Oyuncular özel bir hazırlık süreci geçirdi mi? Uzun dakikalar boyunca maskeli bir formda daima hareket hâlindeler…
Böyle farklı üslupta oyun oynamak muhakkak bir süreç istiyor. Toby Wilsher ile uzun görüşmelerimizden sonra neler yapmamız gerektiğine karar verdik. Ben kendisiyle 2009’da yeniden Erzurum Devlet Tiyatrosu çatısında “Şeytan Detayda Gizlidir” oyununda çalışmıştım. Az çok neler yapacağımızı biliyordum. Oyuncularla Toby gelmeden evvel ön hazırlık yapmıştık. Toby geldikten sonra bir mask tiyatrosunun nasıl olması gerektiğini, sahneye çıktıktan sonra oyuncunun neler yapacağını ve maskeyi nasıl hissedebileceklerini oyundan evvel aktardı. Atölye çalışmalarıyla tüm oyuncularımız bu bahiste geliştirildi. Bu meşakkatli, güç ve zevkli hazırlıkların sonunda oyuncular selama çıkınca seyircimizin finaldeki memnunlukları oyuncularımızın bütün yorgunluklarını ve emeklerini karşılıyor.

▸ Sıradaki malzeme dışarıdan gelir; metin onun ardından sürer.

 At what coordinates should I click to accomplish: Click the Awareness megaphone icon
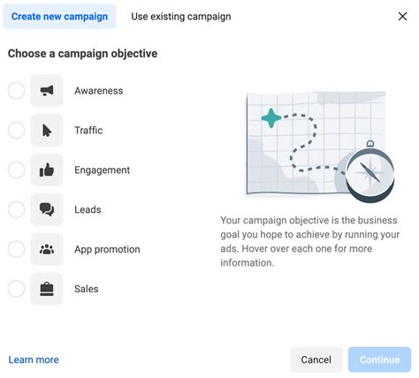(x=47, y=90)
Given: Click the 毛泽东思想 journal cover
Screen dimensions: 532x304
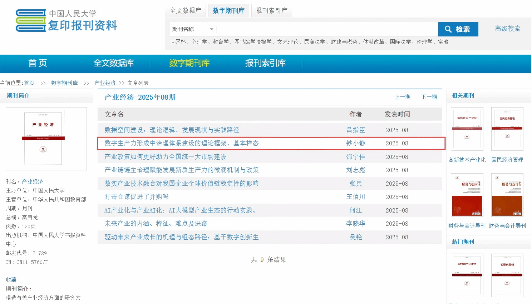Looking at the screenshot, I should coord(507,275).
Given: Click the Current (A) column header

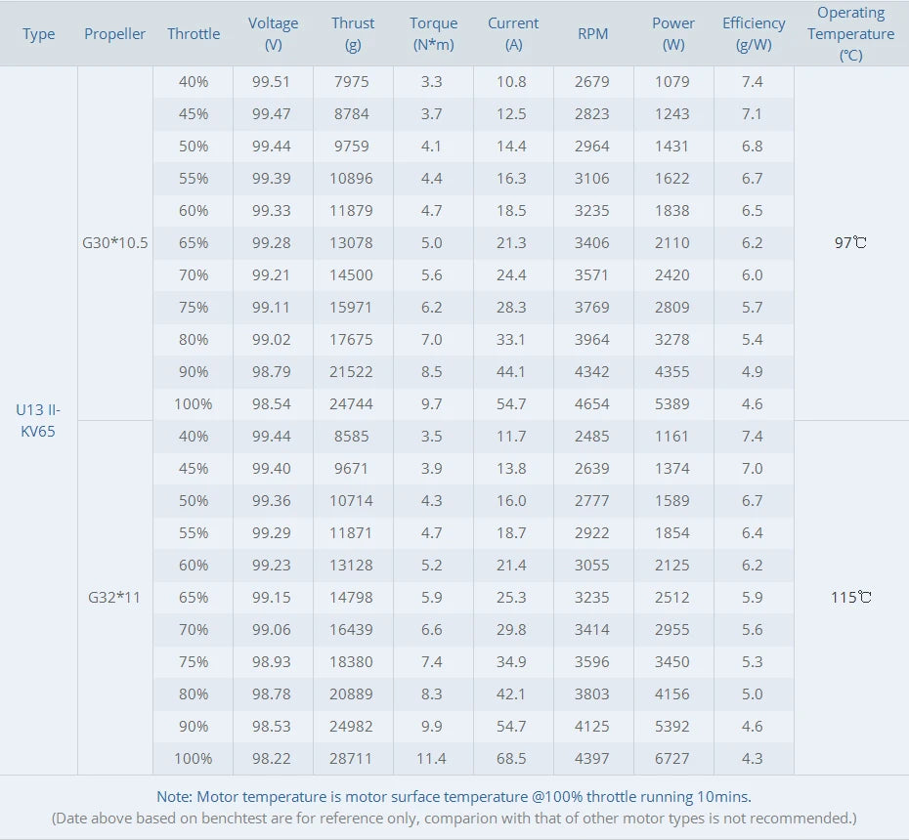Looking at the screenshot, I should tap(513, 34).
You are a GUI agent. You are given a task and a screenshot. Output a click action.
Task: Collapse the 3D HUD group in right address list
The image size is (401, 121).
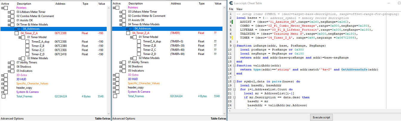click(114, 79)
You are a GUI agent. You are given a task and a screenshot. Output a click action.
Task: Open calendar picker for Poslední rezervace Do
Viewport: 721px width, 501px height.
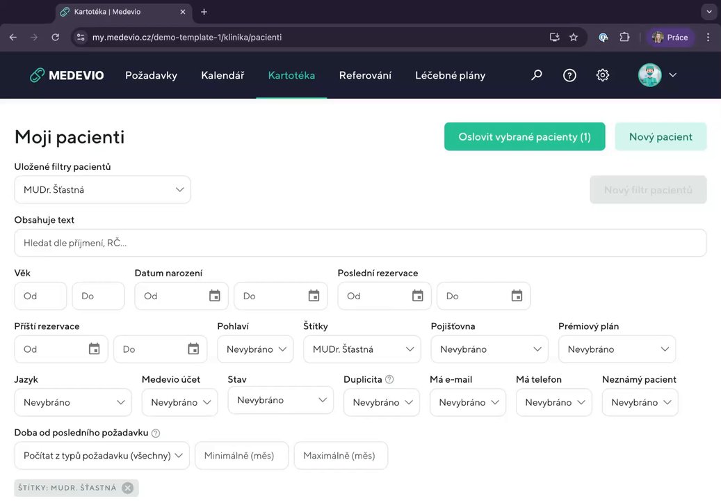coord(517,296)
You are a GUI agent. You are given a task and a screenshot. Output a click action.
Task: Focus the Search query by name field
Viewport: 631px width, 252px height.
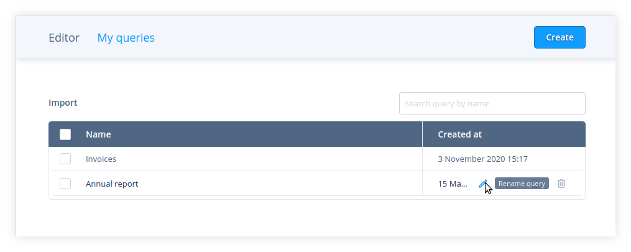point(492,103)
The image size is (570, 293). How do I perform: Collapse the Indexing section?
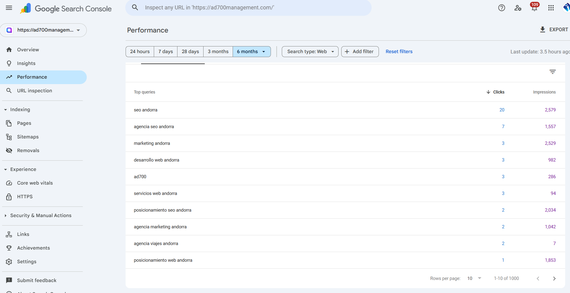[x=5, y=110]
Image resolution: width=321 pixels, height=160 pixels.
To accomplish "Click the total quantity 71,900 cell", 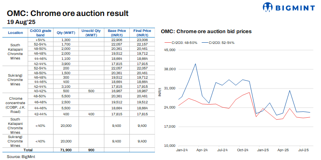I will coord(66,149).
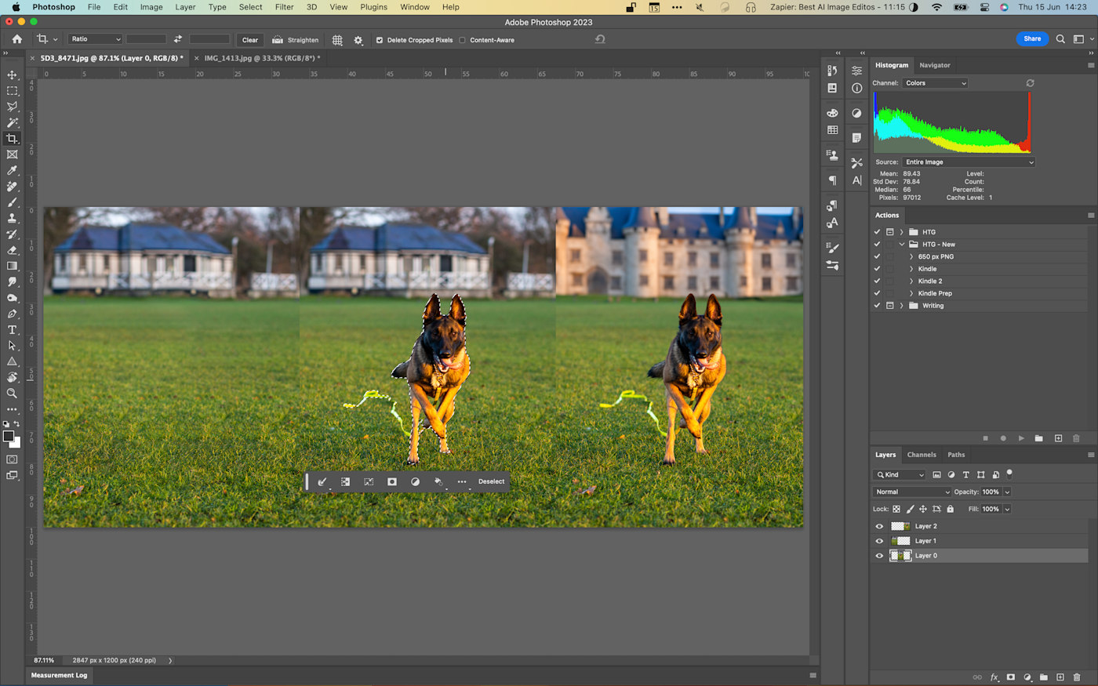Click the crop overlay grid icon
The image size is (1098, 686).
click(x=337, y=40)
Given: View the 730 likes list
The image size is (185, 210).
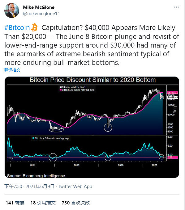Looking at the screenshot, I should tap(76, 203).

Yeni dönemde “Sersemler Evi” seyahatine hem Erzurum da hem de öteki sahnelerde devam edecek mi?
İstanbul’da AKM salonunda iki şov ile seyirci ile buluştuk. Gelen tenkitler, tebrikler bizi sahiden çok duygulandırdı, çok onurlandırdı. Yeni dönemde da yeniden Erzurum Devlet Tiyatrosu olarak “Sersemler Evi”ni hem Erzurum Devlet Tiyatrosu sahnesinde Erzurumlularla buluşturmayı hem de turne programı çerçevesinde Türkiye’nin dört bir yanına götürmeyi planlıyoruz.
“Bölge tiyatroları kesinlikle deneyim edilmeli”
Erzurum’da tiyatrodan bahsedelim biraz da… Nasıl bir tiyatro damarı var kentte ve bölgeye nasıl yansıyor Erzurum Devlet Tiyatrosu’nun varlığı?
Erzurum Devlet Tiyatrosu, 1997 yılında birinci yerleşik tiyatro hâline geçtikten sonra yalnızca seyircinin değil kentin sanat manasında gözbebeği oldu. Aslında kentin değil bölgenin nabzını sanat bilhassa de tiyatro manasında tutan bir kurum. Bu yıl Erzurum Devlet Tiyatrosu’nun 25. yılını kutlayacağız. “Sersemler Evi”, 25 yıldaki 100. oyun. Bu da demek oluyor ki ortalama her yıl dört oyunla seyircimizin karşısına çıktık. Seyircimizin gönlünü fethettik. Erzurum Devlet Tiyatrosu ailesi olarak yaptığımız işlerle bunu kanıtladık. Yani güzel bir iş yapıyorsanız nerede olduğunuzun hiçbir kıymeti yok. Bizler Erzurum Devlet Tiyatrosu çatısı altında Erzurum’da bu oyunumuzu çıkardık ve şu an tüm Türkiye bizi merak ediyor. Oyuncu arkadaşlarım kendilerini geliştirmek istiyorlarsa bölge tiyatrolarını kesinlikle deneyim etmeleri gerekiyor. Unutmayalım ki şu an hayranlıkla izlediğimiz birçok oyuncu buralardan yetişti ve yetişmeye devam ediyor.